And Blake, there was this notion that reservoir description is reliant upon the initiation of new projects, primarily deepwater project. So goes those projects, so goes reservoir description with the thought. Clearly what we’re trying to show you is it's really that production, base production, base, day stocking about of 90 million barrels a day.
They need PVT analysis done on it very frequently -- frequent basis and what's driving these great results out of their reservoir description..
Interesting to note, the place that we saw the most use of these data sets on base production was in the North Sea. And as you remember, Blake, a couple of years ago, we constructed some new roofline there for the expansion of that business.

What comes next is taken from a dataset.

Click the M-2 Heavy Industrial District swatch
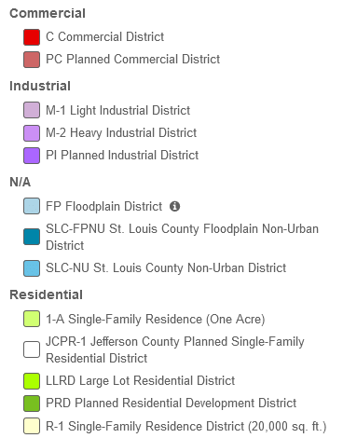Screen dimensions: 357x438 click(x=32, y=133)
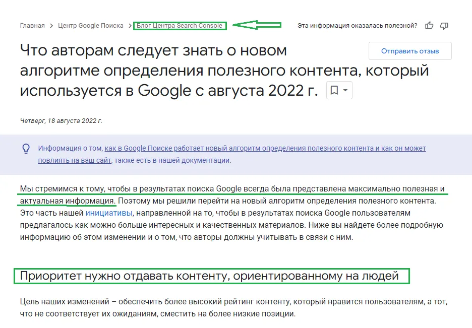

What is unique about the North Sea, high decline curve rates, well above our 2.5% net that we use on a worldwide basis.
So technologically sophisticated clients are knowing these data sets can be used to not stop the decline curve, because we can’t open the laws of physics and thermodynamics, but they can somewhat abate what that decline curve would be..

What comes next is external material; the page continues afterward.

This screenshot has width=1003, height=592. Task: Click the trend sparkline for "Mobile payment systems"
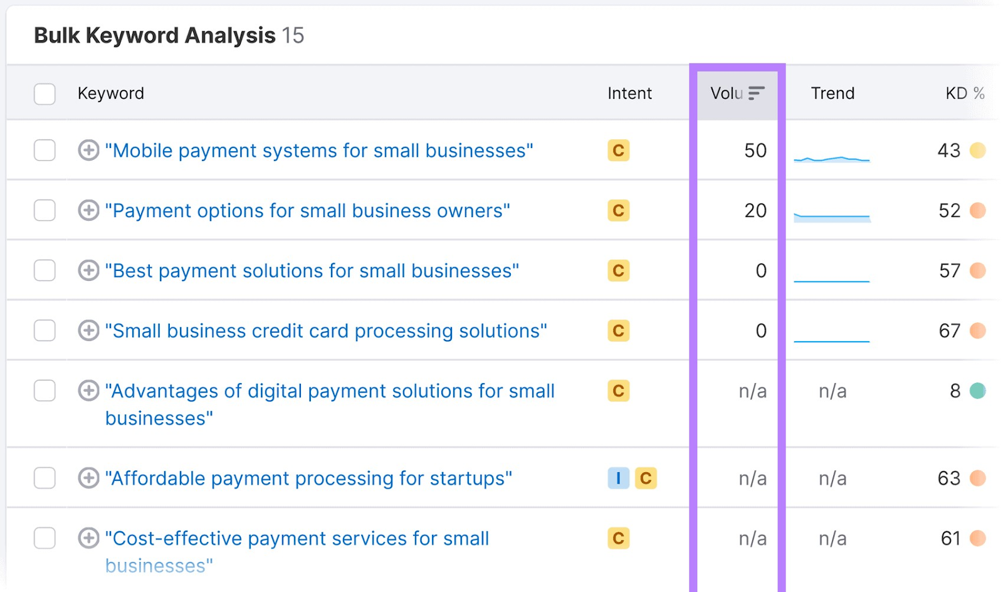tap(831, 159)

And I guess, as it applies to the reservoir description revenue stream? I guess, I think about this business is maybe comprising, somewhere approaching two-thirds of the business that has a definitive year-over-year growth rate still where it’s the remaining portion of the business that will be more subject to the kind of 10% to 15% spending decline that you outlined in your release?.

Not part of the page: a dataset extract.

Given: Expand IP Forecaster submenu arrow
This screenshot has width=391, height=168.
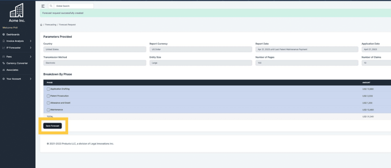Looking at the screenshot, I should pos(30,48).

Yeah. I would say right now ....
Appropriate way to think about it?.
Yeah. I wouldn’t say that would be that high as of yet. We’re probably approaching 60% on the fluids side, somewhere around 40% on the rock side. So you have that base fluids that certainly, if we use the constant currency view on year-over-year, you would see that reservoir description revenues would be up.
There are some thoughts out there that reservoir description for whatever reason is in a structural decline, nothing could be further from the truth. If we look at the importance of reservoir fluids, that is a driving factor, of course, the rocks are important too.
Any company that tries to do core analysis, meaningful important for reservoir development and sustainability of base production without a hearty reservoir fluid business is pulling themselves..
Great. That’s it for me. I’ll turn it back. Thanks, guys..
Okay, Blake..
Thank you. And the next question comes from Phillip Lindsay with HSBC..
Yeah. Good morning, gentlemen. Thanks for taking the question. Two questions ….
Good morning, Phil..
Good morning. The first one, are you managing your cost base for of a V-shape recovery i.e. to try and protect the key infrastructure and the key assets of the business. Are you actually sort of managing your cost with an assumption behind it for a more conservative market outlook? That’s the first and I will come back to the second if you don’t mind..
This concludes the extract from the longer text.